**GIVEN PROBLEM:** Give the entries below as a numbered list, leaving out blank lines.

**RECORDS SUPPLIED:**
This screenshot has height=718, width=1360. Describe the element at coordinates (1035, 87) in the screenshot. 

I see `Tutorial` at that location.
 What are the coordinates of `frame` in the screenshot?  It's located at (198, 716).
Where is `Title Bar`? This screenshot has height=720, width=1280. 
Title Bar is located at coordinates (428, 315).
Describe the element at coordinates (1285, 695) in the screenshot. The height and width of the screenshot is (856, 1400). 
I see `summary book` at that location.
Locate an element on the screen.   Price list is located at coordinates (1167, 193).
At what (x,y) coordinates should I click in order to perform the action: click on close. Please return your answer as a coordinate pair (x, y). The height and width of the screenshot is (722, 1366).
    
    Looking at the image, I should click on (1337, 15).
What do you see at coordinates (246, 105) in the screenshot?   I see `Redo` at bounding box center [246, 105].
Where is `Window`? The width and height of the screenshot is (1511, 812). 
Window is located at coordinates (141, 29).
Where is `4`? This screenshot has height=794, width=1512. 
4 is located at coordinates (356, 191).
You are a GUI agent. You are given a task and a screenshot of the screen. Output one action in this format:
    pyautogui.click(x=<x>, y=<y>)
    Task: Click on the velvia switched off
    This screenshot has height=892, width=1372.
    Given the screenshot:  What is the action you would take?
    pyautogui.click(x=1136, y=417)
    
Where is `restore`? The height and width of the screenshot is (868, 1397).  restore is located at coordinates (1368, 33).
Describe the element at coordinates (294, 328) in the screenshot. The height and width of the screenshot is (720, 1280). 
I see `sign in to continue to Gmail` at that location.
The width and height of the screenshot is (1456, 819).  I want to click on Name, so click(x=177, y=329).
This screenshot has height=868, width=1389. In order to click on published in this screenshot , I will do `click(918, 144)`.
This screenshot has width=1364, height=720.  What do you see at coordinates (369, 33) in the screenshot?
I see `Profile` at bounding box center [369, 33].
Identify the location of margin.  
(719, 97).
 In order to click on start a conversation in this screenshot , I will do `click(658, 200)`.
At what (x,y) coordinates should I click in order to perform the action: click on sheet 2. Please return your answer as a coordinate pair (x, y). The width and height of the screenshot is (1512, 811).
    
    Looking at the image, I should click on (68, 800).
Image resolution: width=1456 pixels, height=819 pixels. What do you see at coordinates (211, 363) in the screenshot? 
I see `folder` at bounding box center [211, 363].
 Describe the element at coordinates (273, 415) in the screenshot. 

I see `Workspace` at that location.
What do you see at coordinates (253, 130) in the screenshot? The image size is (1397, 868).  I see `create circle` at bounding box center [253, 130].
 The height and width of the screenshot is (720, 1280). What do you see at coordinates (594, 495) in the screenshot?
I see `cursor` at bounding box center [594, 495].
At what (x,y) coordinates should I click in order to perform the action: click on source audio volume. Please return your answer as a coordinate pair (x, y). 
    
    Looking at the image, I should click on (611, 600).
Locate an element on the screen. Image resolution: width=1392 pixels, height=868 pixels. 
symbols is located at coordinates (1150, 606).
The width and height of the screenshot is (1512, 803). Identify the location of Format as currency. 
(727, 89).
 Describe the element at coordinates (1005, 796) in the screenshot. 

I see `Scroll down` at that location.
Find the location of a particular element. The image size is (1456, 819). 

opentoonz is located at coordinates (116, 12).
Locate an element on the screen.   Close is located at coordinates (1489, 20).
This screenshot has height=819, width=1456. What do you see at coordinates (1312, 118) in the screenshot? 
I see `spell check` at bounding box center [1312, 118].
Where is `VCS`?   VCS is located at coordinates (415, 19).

**RESULT OF THIS EXERCISE:**
1. This screenshot has height=718, width=1360. Describe the element at coordinates (1035, 87) in the screenshot. 
2. I see `Tutorial` at that location.
3.  What are the coordinates of `frame` in the screenshot?  It's located at (198, 716).
4. Where is `Title Bar`? This screenshot has height=720, width=1280. 
5. Title Bar is located at coordinates (428, 315).
6. Describe the element at coordinates (1285, 695) in the screenshot. The height and width of the screenshot is (856, 1400). 
7. I see `summary book` at that location.
8. Locate an element on the screen.   Price list is located at coordinates (1167, 193).
9. At what (x,y) coordinates should I click in order to perform the action: click on close. Please return your answer as a coordinate pair (x, y). The height and width of the screenshot is (722, 1366).
10.     Looking at the image, I should click on (1337, 15).
11. What do you see at coordinates (246, 105) in the screenshot?   I see `Redo` at bounding box center [246, 105].
12. Where is `Window`? The width and height of the screenshot is (1511, 812). 
13. Window is located at coordinates (141, 29).
14. Where is `4`? This screenshot has height=794, width=1512. 
15. 4 is located at coordinates (356, 191).
16. You are a GUI agent. You are given a task and a screenshot of the screen. Output one action in this format:
17.     pyautogui.click(x=<x>, y=<y>)
18.     Task: Click on the velvia switched off
19.     This screenshot has height=892, width=1372.
20.     Given the screenshot:  What is the action you would take?
21.     pyautogui.click(x=1136, y=417)
22. Where is `restore`? The height and width of the screenshot is (868, 1397).  restore is located at coordinates (1368, 33).
23. Describe the element at coordinates (294, 328) in the screenshot. The height and width of the screenshot is (720, 1280). 
24. I see `sign in to continue to Gmail` at that location.
25. The width and height of the screenshot is (1456, 819).  I want to click on Name, so click(x=177, y=329).
26. This screenshot has height=868, width=1389. In order to click on published in this screenshot , I will do `click(918, 144)`.
27. This screenshot has width=1364, height=720.  What do you see at coordinates (369, 33) in the screenshot?
28. I see `Profile` at bounding box center [369, 33].
29. Identify the location of margin.  
30. (719, 97).
31.  In order to click on start a conversation in this screenshot , I will do `click(658, 200)`.
32. At what (x,y) coordinates should I click in order to perform the action: click on sheet 2. Please return your answer as a coordinate pair (x, y). The width and height of the screenshot is (1512, 811).
33.     Looking at the image, I should click on (68, 800).
34. Image resolution: width=1456 pixels, height=819 pixels. What do you see at coordinates (211, 363) in the screenshot? 
35. I see `folder` at bounding box center [211, 363].
36.  Describe the element at coordinates (273, 415) in the screenshot. 
37. I see `Workspace` at that location.
38. What do you see at coordinates (253, 130) in the screenshot? The image size is (1397, 868).  I see `create circle` at bounding box center [253, 130].
39.  The height and width of the screenshot is (720, 1280). What do you see at coordinates (594, 495) in the screenshot?
40. I see `cursor` at bounding box center [594, 495].
41. At what (x,y) coordinates should I click in order to perform the action: click on source audio volume. Please return your answer as a coordinate pair (x, y). 
42.     Looking at the image, I should click on (611, 600).
43. Locate an element on the screen. Image resolution: width=1392 pixels, height=868 pixels. 
44. symbols is located at coordinates (1150, 606).
45. The width and height of the screenshot is (1512, 803). Identify the location of Format as currency. 
46. (727, 89).
47.  Describe the element at coordinates (1005, 796) in the screenshot. 
48. I see `Scroll down` at that location.
49. Find the location of a particular element. The image size is (1456, 819). 
50. opentoonz is located at coordinates (116, 12).
51. Locate an element on the screen.   Close is located at coordinates (1489, 20).
52. This screenshot has height=819, width=1456. What do you see at coordinates (1312, 118) in the screenshot? 
53. I see `spell check` at bounding box center [1312, 118].
54. Where is `VCS`?   VCS is located at coordinates (415, 19).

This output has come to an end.